Tuesday, 02 January 2024 12:17 GMT

EUR Government Bond Spreads: More Convergence, Waning Dynamic


(MENAFN- ING) European government bond spreads: More convergence, but waning dynamics

The conditions going into the end of 2025 have been very benign for carry positions. Rates markets were seeing very low volatility with the European Central Bank on hold since the June meeting and setting the bar for further moves very high.

The countering theme is that government bonds have been facing widening pressure on the back of elevated funding needs, while central bank balance sheets have been on the retreat. In very simplified terms, the private sector has been deleveraging on the back of governments over the past years, leading to convergence in spreads in general.

Within the eurozone, individual countries have come from very different starting points and are still at different stages of this process. The underlying dynamic is provided by the developments of the German Bund spread, (still) the safe-haven benchmark in our view, and the rest of the eurozone in relation to it.

German Bunds: Supply pressure versus safe haven status

Bunds are transitioning from a setting of scarcity to one of abundance. European governments are being faced with new geopolitical challenges, and Germany itself has had a fiscal change of heart, having to tackle a backlog of infrastructure investments on top of that.

From trading to as rich as 100bp below ESTR overnight indexed swaps (OIS) in 2022, 10y Bunds are now at around 18bp above OIS – and they peaked at 30bp above as the new fiscal plans were announced late March 2025. Historically, levels like that were last observed in the wake of the global financial crisis, when German debt levels rose above 80% of GDP temporarily.

Rising funding needs have already pushed Bunds to their cheapest levels since 2014

Source: German finance ministry, Refinitiv, ING

But we are likely heading back to these levels of debt as €850bn in added spending is rolled out through 2029. And the added issuance alongside the ECB balance sheet unwind will keep structural cheapening pressure on Bunds.

The steepening of government credit curves is a global phenomenon. In the US and the UK, 10yr yields are 40bp to 50bp above their respective OIS rates. But we do not foresee German Bunds cheapening quite as dramatically and look more for a range below 30bp. Germany is coming from a very different starting point with a gross debt level of 62% of GDP in 2024, while the UK already stood at 100% and the US at 124% of GDP.

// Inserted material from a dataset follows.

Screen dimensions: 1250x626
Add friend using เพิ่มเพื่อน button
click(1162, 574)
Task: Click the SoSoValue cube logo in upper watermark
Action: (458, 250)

What's more is that German government bonds still hold a solid AAA rating – an increasingly scarce commodity nowadays. Of the remaining global AAA bond universe of just below US$10tr (Barclays AAA index), more than 55% is denominated in EUR, while 20% alone are made up of German Bunds. They remain the most liquid AAA debt available. In a world of high (geo)political uncertainty, this should be reflected in the price.

European government bond spreads versus Germany: Still picky

The reordering in the European sovereign bonds space – where the periphery outperforms while the traditional core to semi-core markets cheapen – may find headwinds in 2026.

Italian and Spanish bonds have hit multi-decade lows in spreads over Bunds. This has materialised following an outperformance in economic growth and substantially improved fiscal trajectories, as well as relative political stability. All this was also reflected in multiple sovereign rating upgrades. To be fair, a lot of the periphery outperformance came about due to the fiscal transfers via the NGEU, one factor that will run out after 2026. And further rating upgrades could be more difficult to attain as Italy is still facing high overall debt levels.

Markets are preempting the sovereign debt trajectories as EGBs are reordered

Source: IMF, Refinitiv, ING

On the other end of the spectrum sit France and, to some extent, Belgium. Still, wide French spreads in turn appear more down to a (political) risk premium than just the shift in fundamentals, with anticipated rating downgrades largely having taken place and outlooks stabilising. While this can provide spreads with some temporary respite, that is not to say that politics can't still come back to haunt France going into the presidential elections of early 2027.

Overall, we still think that more spread convergence can emerge between the higher and lower rating categories, given the backdrop of stable ECB rates and gradual economic recovery. Without actual further ECB easing, the dynamic will likely be more gradual than we have seen over the past year. We suspect that, at least for Italian spreads, it could become more difficult to price materially richer than France when there is still a considerable rating gap and also a difference in (current) debt levels. We are therefore more selective by still favouring Spain or Portugal, and as more defensive positions, Dutch bonds as opposed to Bunds.